An oxide thin-film transistor (oxide TFT) or metal oxide thin film transistor is a type of thin film transistor where the semiconductor is a metal oxide compound. An oxide TFT is distinct from a metal oxide field effect transistor (MOSFET) where the word "oxide" refers to the insulating gate dielectric (normally silicon dioxide). In an oxide TFT, the word oxide refers to the semiconductor. Oxide TFTs have applications as amplifiers to deliver current to emitters in display backplanes.

== History ==
The first transistor employing a metal oxide as the semiconductor was reported in 1964 by Klasens and Koelmans at Philips Research Laboratories. However, oxide TFTs were seldom considered again for several decades after this. It wasn't until the early 2000's that Hideo Hosono, who was studying transparent conducting oxides, discovered that oxysulfides and indium gallium zinc oxide could be used as semiconductors in TFTs. Soon after, John Wager at Oregon State University reported oxide TFTs employing the binary oxide zinc oxide as the semiconductor.

== Properties ==
Oxides have several properties which make them desirable over hydrogenated amorphous silicon (a-Si:H), which was the incumbent TFT technology in the early 2000's. Firstly, the electron mobility is roughly 100 times higher in oxide TFTs. Because the source-drain current in transistors is linearly proportional to electron mobility, so too are the amplification properties. The result of this is that smaller transistors can be used to provide the same current. In a display this means that a higher resolution and switching speed is possible.
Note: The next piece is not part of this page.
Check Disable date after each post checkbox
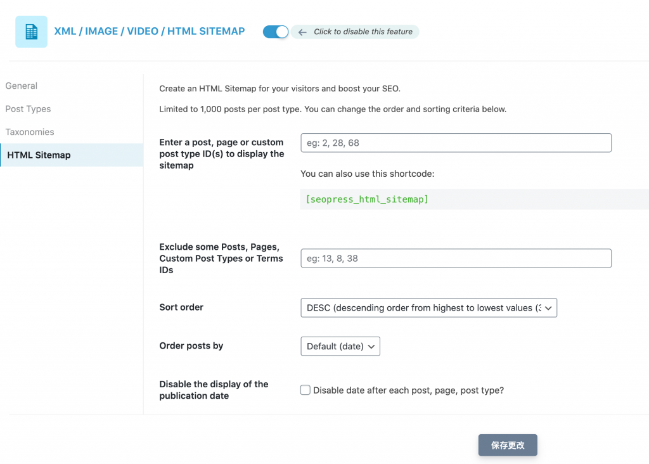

a-Si:H additionally suffers from issues with environmental stability, such as the Staebler-Wronski Effect. As oxides are already oxidized, they are generally more environmentally stable, however they do experience a phenomenon called Negative Bias Illumination Stress (NBIS) where the threshold voltage changes under constant illumination.

Most n-type (electron transporting) oxide TFTs employ semiconductors that have a wide bandgap; generally greater than 3 eV. For this reason they are attractive for use in fully transparent electronics. Their wide bandgap also means they have a low off-current, and hence a high on/off ratio; a desirable property for well-defined on- and off-states.

One significant drawback with oxide TFTs is that there are very few p-type (hole transporting) metal oxide semiconductors. While not a significant problem when providing amplification to emitters, this does mean oxide semiconductors are less suitable for complementary logic, and hence information processing.

== Growth ==
Metal oxide semiconductors are typically deposited using sputtering, a vacuum-based growth technique resulting in an amorphous or polycrystalline layer. Oxides can also be deposited from solution, such as via spin-coating or spray coating.

== Commercial use ==
Several companies have adopted oxide TFTs as a platform for display drivers. Notably Sharp in 2012, and Apple in 2013.